薬カレンダーというものを活用していました。カレンダーにポケットがついていて、その日に飲むべき薬を分け入れて管理する物です。母が分別して、私が必要な時間になったらそこから取り出し、飲み切るまで見守るという流れで管理しておりました。認知症の薬以外にも服用するものがあったりしたので、間違いがないようにと結構気を遣いました。

――きみ子さんと同居しているのがさとみさんということもあり、自然とさとみさんがしなければ多い状態が続いていたと思います。この頃、ゆみこさんとはきみ子さんの介護についてどのようにしていくかという話はされていましたか?

「薬の管理お願いね」という感じで、なりゆきで服薬の見守りはスタートしました。
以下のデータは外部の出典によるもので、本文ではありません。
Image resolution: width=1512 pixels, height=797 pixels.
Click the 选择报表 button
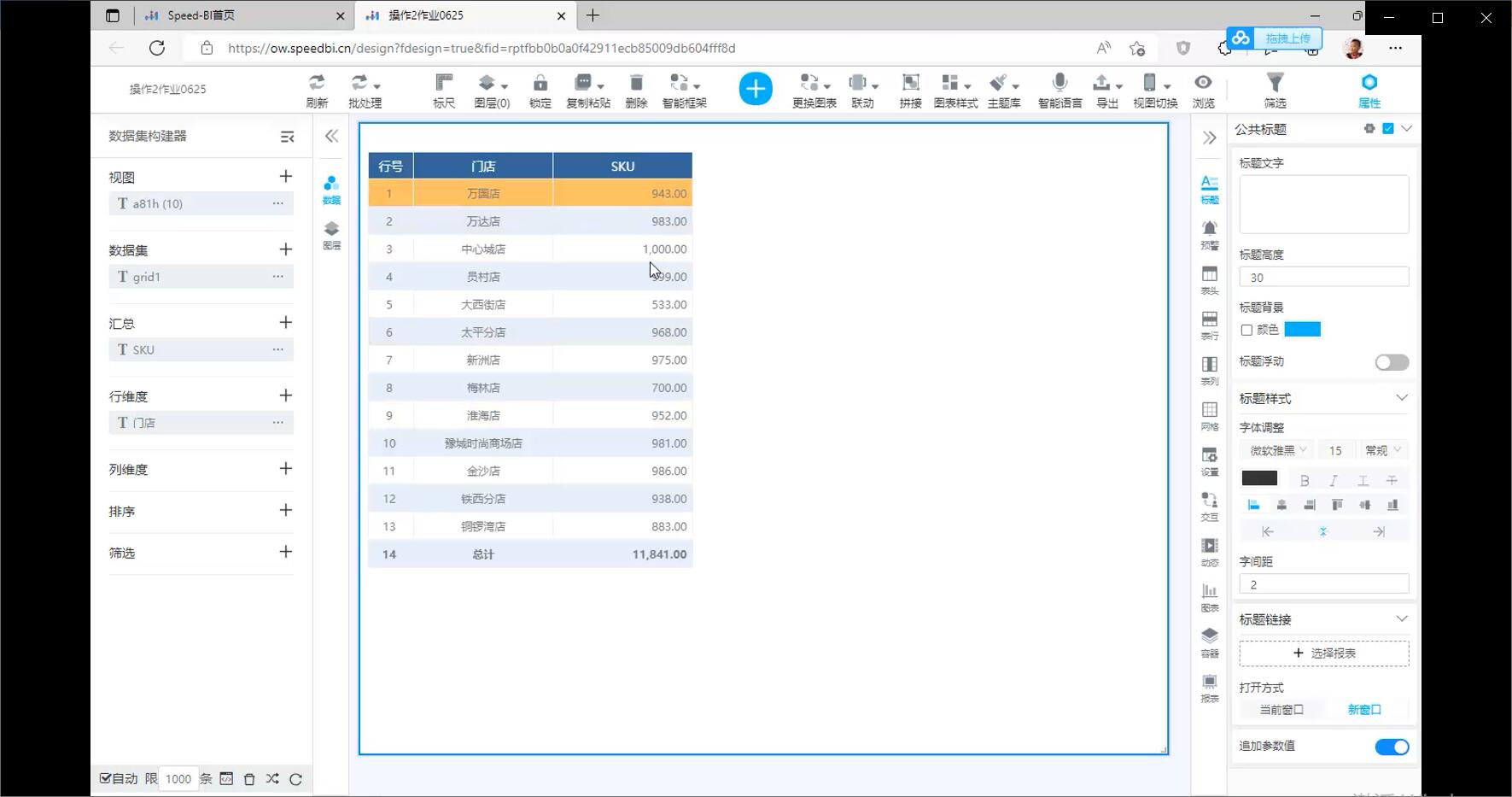click(x=1323, y=653)
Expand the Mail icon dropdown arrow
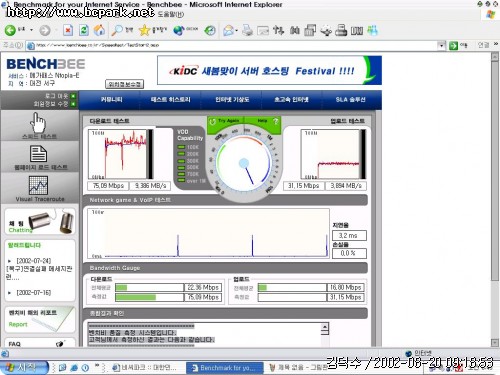This screenshot has height=375, width=500. tap(236, 31)
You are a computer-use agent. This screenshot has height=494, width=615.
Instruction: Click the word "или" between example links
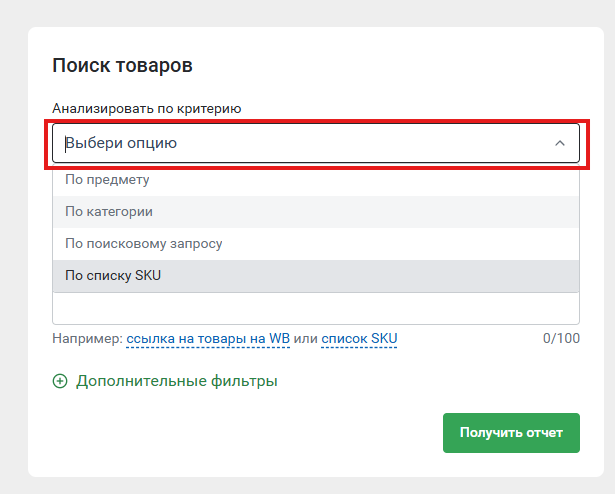coord(305,339)
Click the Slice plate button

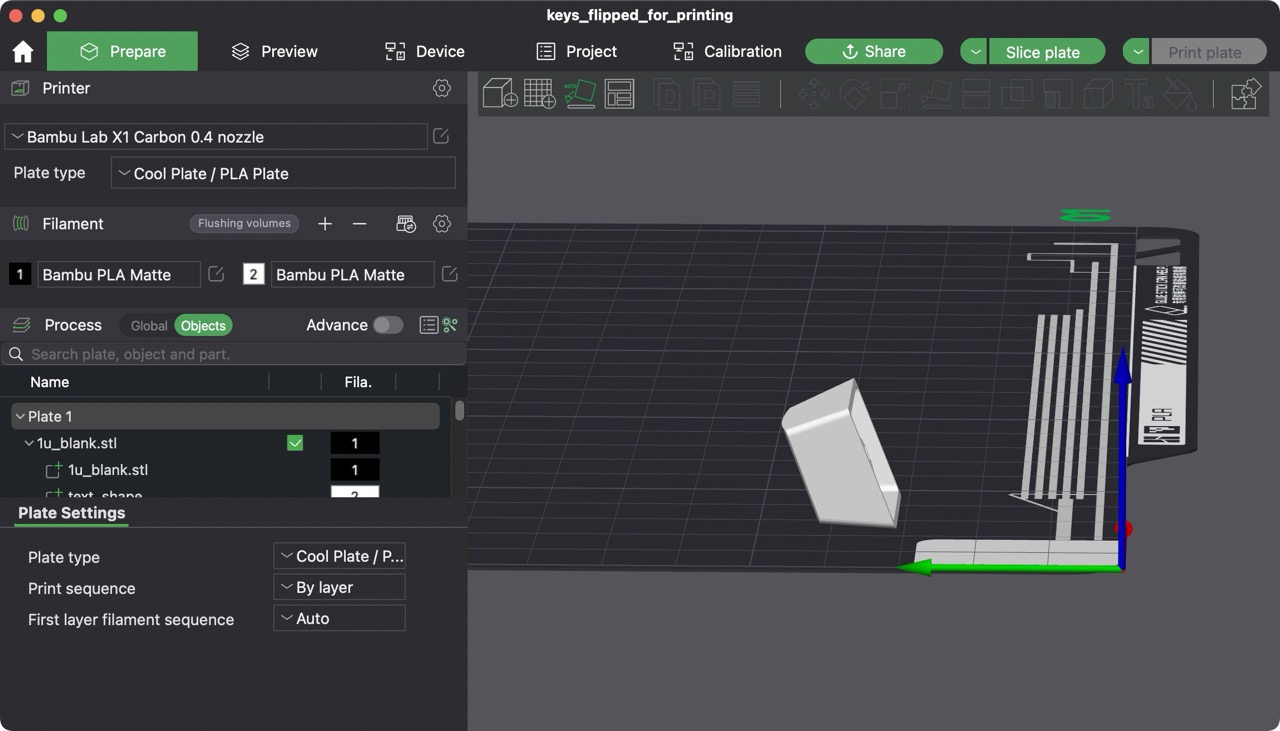click(1045, 52)
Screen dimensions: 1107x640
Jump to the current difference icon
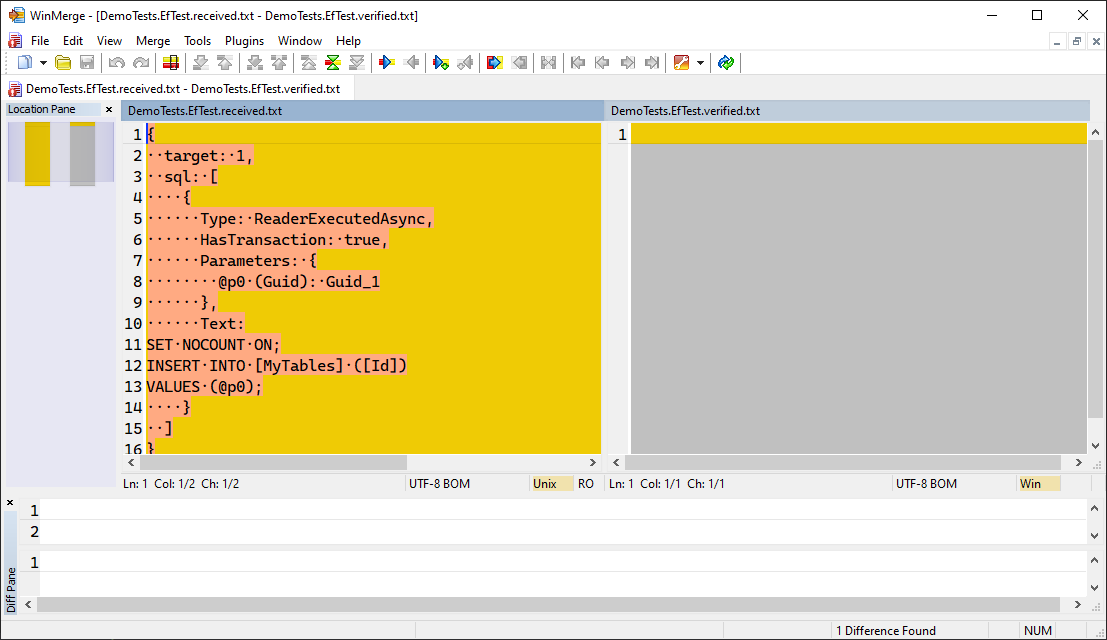(333, 63)
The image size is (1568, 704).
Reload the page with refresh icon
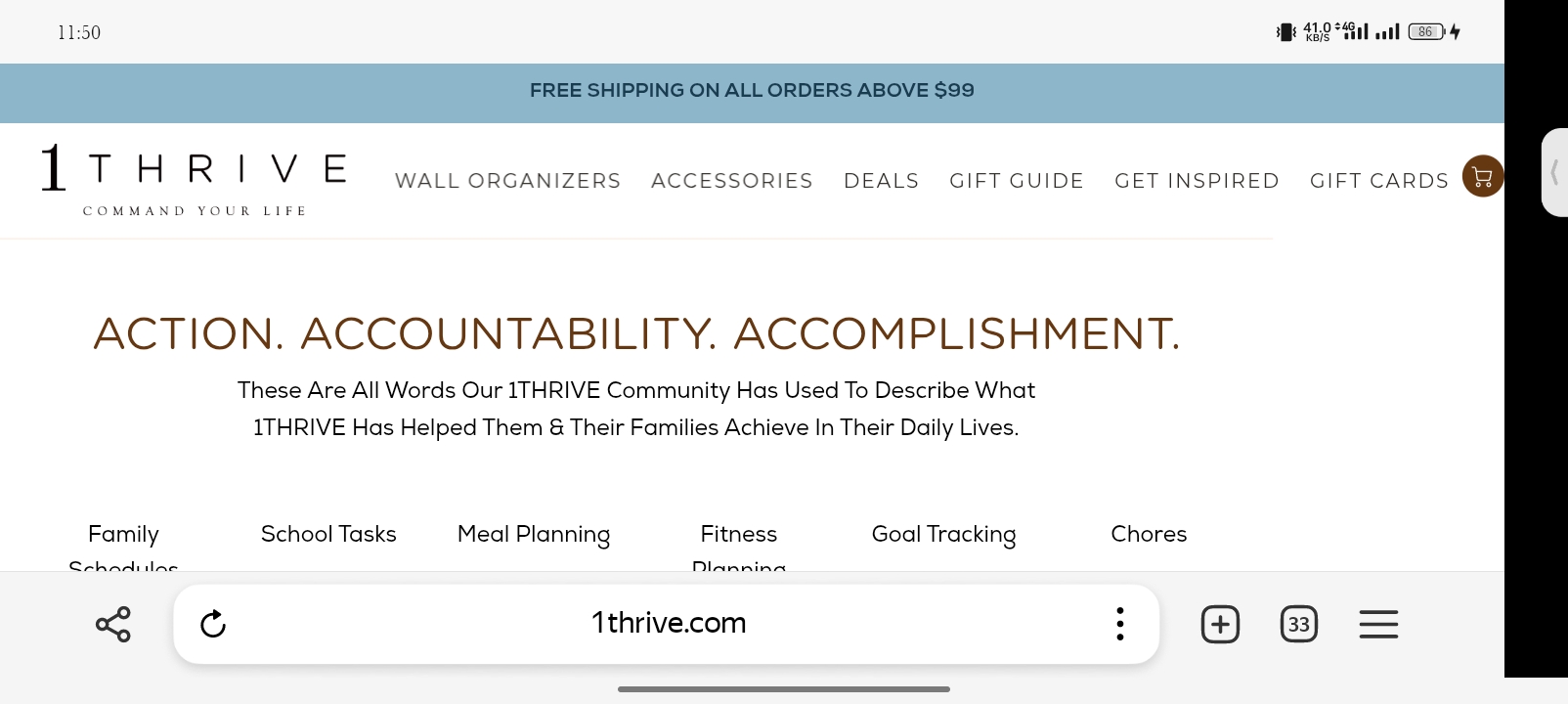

ただ、認知症のサポートって日によって変わります。母は薬の管理だけをお願いしているつもりだったと思いますが、ほかにもいろいろ気にかけなければいけないことがありました。例えば火の消し忘れを常に意識したり、怒鳴られながら財布を探したりと、外からはわからない負担をどこまで理解してくれていたのかは測りかねます。

――いわゆる徘徊の前兆のような行動が出始めたきみ子さんですが、この頃は外にまでは出かけず、家の中をうろうろしていた感じなのでしょうか?

そうですね。深夜にトイレに行くわけでもなく家の中をさまよったり、玄関を眺めていたり。振り返ると遠くでおばあちゃんがたたずんでいるってことがよくありました。本人に聞いても笑うだけで、理由は話してくれませんでした。ただ、私が驚く姿をちょっと楽しんでいる感じはありましたね。

決められた量の薬をきちんと決められた時間に飲み続けることは、案外難しいことだ。薬カレンダーのようなツールを使ったり、家族でどのように管理をしていくか話し合ったりしていくことで、飲み忘れや飲み過ぎにの防止につながるのだろう。